Here are the accolades;
THE SUNDAY TIMES’ BESTSELLER AND SCIENCE AND ENVIRONMENT BOOK OF THE YEAR
WINNER OF THE SUNDAY TIMES YOUNG WRITER OF THE YEAR AWARD
SHORTLISTED FOR THE BAILLIE GIFFORD PRIZE
SHORTLISTED FOR THE WAINWRIGHT CONSERVATION AWARD
SHORTLISTED FOR THE BRITISH ACADEMY BOOK PRIZE
SHORTLISTED FOR THE HIGHLAND BOOK PRIZE
Cant recommend this celebration of exploration highly enough. Diverse and interesting it will be great for travel narrative lovers and natural history lovers alike.

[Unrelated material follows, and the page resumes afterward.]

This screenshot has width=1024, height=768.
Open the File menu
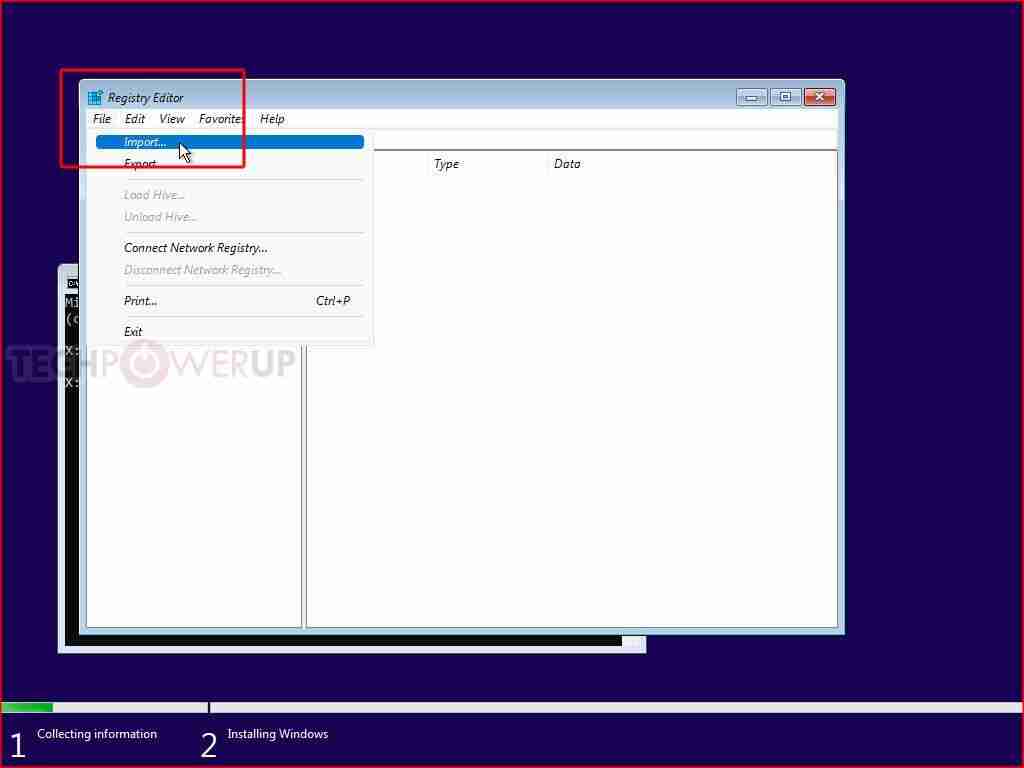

This is a book about abandoned places: ghost towns and exclusion zones, no man’s lands and fortress islands – and what happens when nature is allowed to reclaim its place.

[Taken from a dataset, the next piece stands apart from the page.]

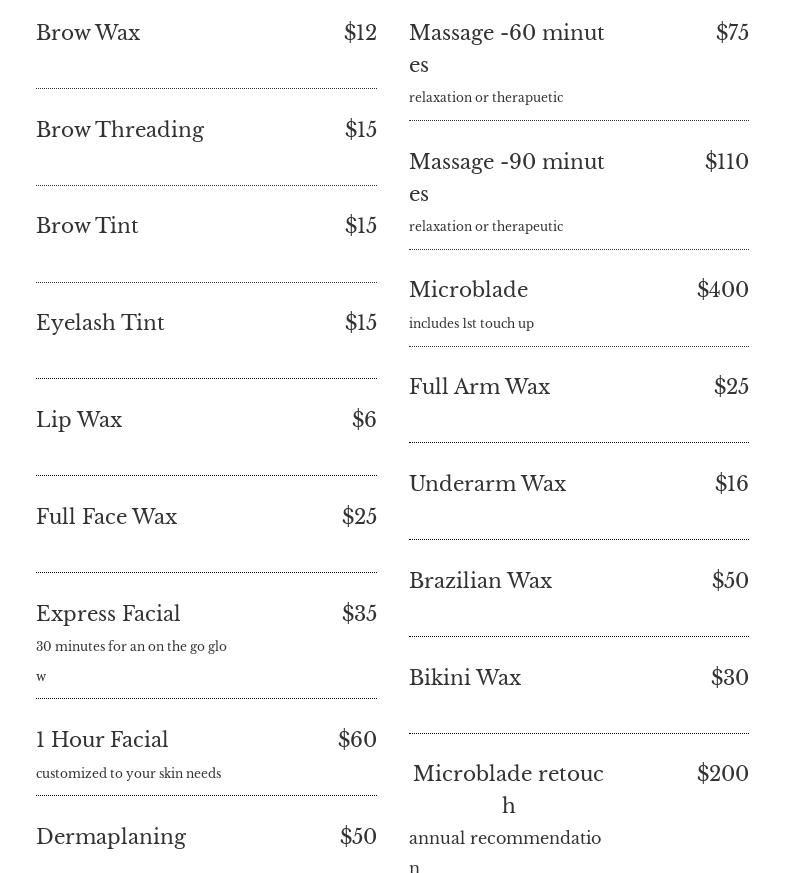
Task: Click 'customized to your skin needs' text
Action: 129,773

In Chernobyl, following the nuclear disaster, only a handful of people returned to their dangerously irradiated homes. On an uninhabited Scottish island, feral cattle live entirely wild. In Detroit, once America’s fourth-largest city, entire streets of houses are falling in on themselves, looters slipping through otherwise silent neighbourhoods.
This book explores the extraordinary places where humans no longer live – or survive in tiny, precarious numbers – to give us a possible glimpse of what happens when mankind’s impact on nature is forced to stop. From Tanzanian mountains to the volcanic Caribbean, the forbidden areas of France to the mining regions of Scotland, Flyn brings together some of the most desolate, eerie, ravaged and polluted areas in the world – and shows how, against all odds, they offer our best opportunities for environmental recovery.
By turns haunted and hopeful, this luminously written world study is pinned together with profound insight and new ecological discoveries that together map an answer to the big questions: what happens after we’re gone, and how far can our damage to nature be undone?